Author—Galina Datskovsky

The ARMA Information Governance Principles are very relevant to today’s world of mobile communications. There are 8 of them all together, and in this blog series we will discuss 7 of them in detail. In our last two blogs we discussed the principles of protection, availability and compliance.

This one will be focused on Integrity and Transparency.

The Principle of Integrity: An information governance program shall be constructed so the information generated by or managed for the organization has a reasonable and suitable guarantee of authenticity and reliability.

The Principle of Transparency: An organization’s business processes and activities, including its information governance program, shall be documented in an open and verifiable manner, and that documentation shall be available to all personnel and appropriate interested parties.

In terms of Integrity, it is important to know where the information came from, who the parties involved are, as well as other information that guarantees a degree of authenticity and reliability. For example, if I pick up another person’s device to text, the appearance of authenticity is there, however, the information can really be coming from a third party. There is no guarantee that the sender is who the device indicates. To rely on mobile text as a record, it is important to ensure that there is a level of authentication that prevents unauthorized parties from sending information and ‘imitating’ authentic communication. Login and user authentication, organizational structure and integrity, additional organizational password policies for corporate mobile partition, all help to ensure data authenticity and integrity.

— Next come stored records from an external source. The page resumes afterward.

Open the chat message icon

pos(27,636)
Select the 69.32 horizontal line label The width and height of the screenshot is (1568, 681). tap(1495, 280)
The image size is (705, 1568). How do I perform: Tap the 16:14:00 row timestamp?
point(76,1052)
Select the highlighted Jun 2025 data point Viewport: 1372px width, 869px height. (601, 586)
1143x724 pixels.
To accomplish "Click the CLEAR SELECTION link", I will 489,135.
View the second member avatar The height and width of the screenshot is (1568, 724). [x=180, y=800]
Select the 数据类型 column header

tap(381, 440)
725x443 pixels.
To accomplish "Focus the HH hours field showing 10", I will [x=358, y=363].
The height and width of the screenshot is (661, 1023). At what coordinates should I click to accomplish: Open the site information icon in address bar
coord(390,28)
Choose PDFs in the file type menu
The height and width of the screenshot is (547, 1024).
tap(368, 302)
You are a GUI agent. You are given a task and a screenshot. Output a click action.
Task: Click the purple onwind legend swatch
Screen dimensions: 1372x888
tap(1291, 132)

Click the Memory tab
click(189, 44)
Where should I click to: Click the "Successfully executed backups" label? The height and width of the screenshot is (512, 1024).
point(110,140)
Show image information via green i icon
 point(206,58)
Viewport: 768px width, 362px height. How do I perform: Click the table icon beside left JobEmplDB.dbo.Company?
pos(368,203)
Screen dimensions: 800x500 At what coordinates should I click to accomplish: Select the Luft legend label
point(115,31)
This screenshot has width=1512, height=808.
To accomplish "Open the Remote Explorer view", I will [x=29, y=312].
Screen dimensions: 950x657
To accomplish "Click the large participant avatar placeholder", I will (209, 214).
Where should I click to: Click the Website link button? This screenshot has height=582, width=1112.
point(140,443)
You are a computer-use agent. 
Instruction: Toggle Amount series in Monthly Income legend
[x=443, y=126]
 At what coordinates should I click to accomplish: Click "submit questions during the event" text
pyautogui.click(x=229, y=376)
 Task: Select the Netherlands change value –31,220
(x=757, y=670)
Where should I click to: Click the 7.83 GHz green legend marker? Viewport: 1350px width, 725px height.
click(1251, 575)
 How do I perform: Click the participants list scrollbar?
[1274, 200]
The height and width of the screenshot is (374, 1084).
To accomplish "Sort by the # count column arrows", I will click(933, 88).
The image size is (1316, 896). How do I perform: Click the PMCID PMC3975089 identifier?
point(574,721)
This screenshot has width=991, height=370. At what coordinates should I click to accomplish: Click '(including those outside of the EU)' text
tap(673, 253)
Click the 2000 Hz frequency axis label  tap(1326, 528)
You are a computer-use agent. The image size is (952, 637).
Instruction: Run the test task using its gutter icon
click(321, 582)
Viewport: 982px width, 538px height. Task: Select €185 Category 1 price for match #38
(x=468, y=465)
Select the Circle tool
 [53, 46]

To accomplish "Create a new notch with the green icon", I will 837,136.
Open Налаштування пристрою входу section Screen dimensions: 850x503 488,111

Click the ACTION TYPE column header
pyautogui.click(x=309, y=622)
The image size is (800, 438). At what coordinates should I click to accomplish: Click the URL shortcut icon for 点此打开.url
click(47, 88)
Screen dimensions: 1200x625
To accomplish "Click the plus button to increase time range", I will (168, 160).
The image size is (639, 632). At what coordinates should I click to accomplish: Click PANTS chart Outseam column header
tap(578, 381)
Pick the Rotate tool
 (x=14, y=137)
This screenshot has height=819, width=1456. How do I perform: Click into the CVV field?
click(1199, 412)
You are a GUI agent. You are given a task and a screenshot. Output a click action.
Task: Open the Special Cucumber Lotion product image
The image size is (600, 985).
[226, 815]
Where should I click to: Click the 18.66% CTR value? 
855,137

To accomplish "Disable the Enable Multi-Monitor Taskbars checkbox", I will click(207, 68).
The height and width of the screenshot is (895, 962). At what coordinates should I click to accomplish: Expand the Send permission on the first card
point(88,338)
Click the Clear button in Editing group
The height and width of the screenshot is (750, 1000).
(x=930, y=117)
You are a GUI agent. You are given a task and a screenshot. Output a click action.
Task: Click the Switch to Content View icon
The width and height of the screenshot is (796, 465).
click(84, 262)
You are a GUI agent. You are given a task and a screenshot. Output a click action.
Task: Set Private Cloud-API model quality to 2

Having a separate channel of communication for business purposes, separate from personal communications, can also help as well. Further, if a copy of the communication is essential, capturing the right meta data ensures preservation of the authentic record and provides reliable information even in the secondary system of record that contains the communication until its final disposition.

This brings us to the principle of Transparency, which really goes well together with the principle of Integrity. Transparency in an organization is often perceived as incongruous to security and privacy. However, capturing a record of all communication, including text with the right metadata, ensures integrity of the mobile enterprise and allows an organization to operate in a transparent manner. This provides a single source of truth for discovery, FOIA requests and other searches with the appropriate need to know limitation.

There are 5 easy steps to help your organization ensure information integrity and transparency when considering enterprise mobile communications:

  1. Do not assume that text and chat compromise Integrity and Transparency
  2. Do allow text messaging via a secure, encrypted texting application that meets your compliance requirements
  3. Keep a single copy of the communication for compliance reasons and to ensure your ability to be transparent
  4. Make the information available ONLY to the right people
  5. Set up policies for text messaging up front and get in front of the problem. Don’t let this become another email crisis before addressing it.

In short, as we have said before, go ahead, embrace secure text messaging for your business needs, do it wisely and you will not regret it.

In fact, your business will flow faster, more efficiently and you will remain in compliance. Further, you will be able to operate in a more transparent and secure manner while communicating with confidence in our fast-paced, ever-increasing mobile world.